A homeostatic process. A form of medical acupuncture being practiced increasingly in the United States blends Chinese approaches, developed over 1,500 years, with a Western understanding of neurophysiology, says Gary Kaplan of McLean, Va., who is board-certified in medical acupuncture, family medicine, and pain medicine. Acupuncturists place fiber-thin needles at varying depths, often between ¼ and 2 inches, at carefully mapped points on the body, depending on the diagnosis. The needles arouse the nerves and release endorphins, which activate opioid receptors in the spinal column and brain, relieving the pain. Acupuncture stimulates the release of neurotransmitters, and the increase in their production seems to be progressive with long-term treatment. "It's a homeostatic process," says Kaplan. The goal is to bring the body back to its normal ability to self-heal.
Mind over matter. Research has shown that people can activate their descending pathways to block pain by distracting themselves with work, family, or hobbies they enjoy. Studies also have found that clinical hypnosis can help patients learn how to alter activity in specific areas of the brain, says Mark Jensen, a clinical psychologist and professor at the University of Washington Department of Rehabilitation Medicine. For example, hypnotic suggestions can reduce patient discomfort by decreasing activity in the anterior cingulate cortex, the area of the brain that processes the emotional response to pain. Such suggestions can also target the sensory cortex, which determines components of pain such as its intensity and what it feels like. A variety of disciplines are examining the use of hypnosis, which has been employed in dental procedures and studied as an aid to reduce pain in women with breast cancer.

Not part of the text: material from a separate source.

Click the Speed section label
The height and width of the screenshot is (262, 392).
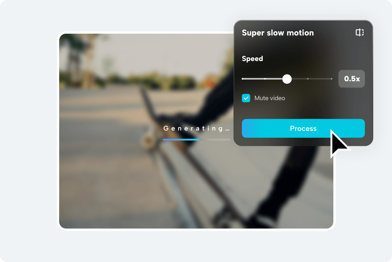[x=252, y=59]
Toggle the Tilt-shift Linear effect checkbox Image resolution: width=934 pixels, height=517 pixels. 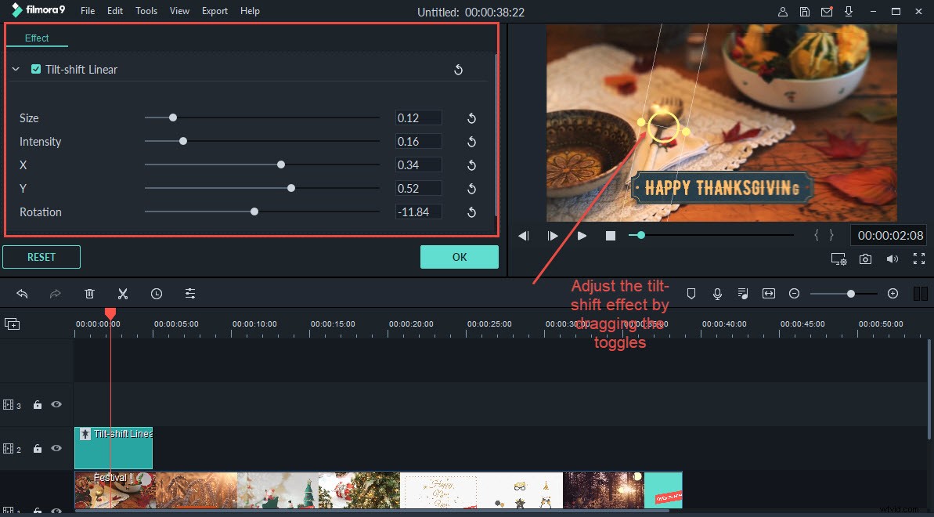[x=35, y=69]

Stanford's Mackey is currently exploring how to teach patients to manage their own pain. In 2006 he used functional magnetic resonance imaging scans to successfully train patients to consciously increase or decrease activity in the regions of their brains that processed the pain they experienced. While the research continues, Mackey hopes the approach will eventually be refined sufficiently to allow for its widespread use.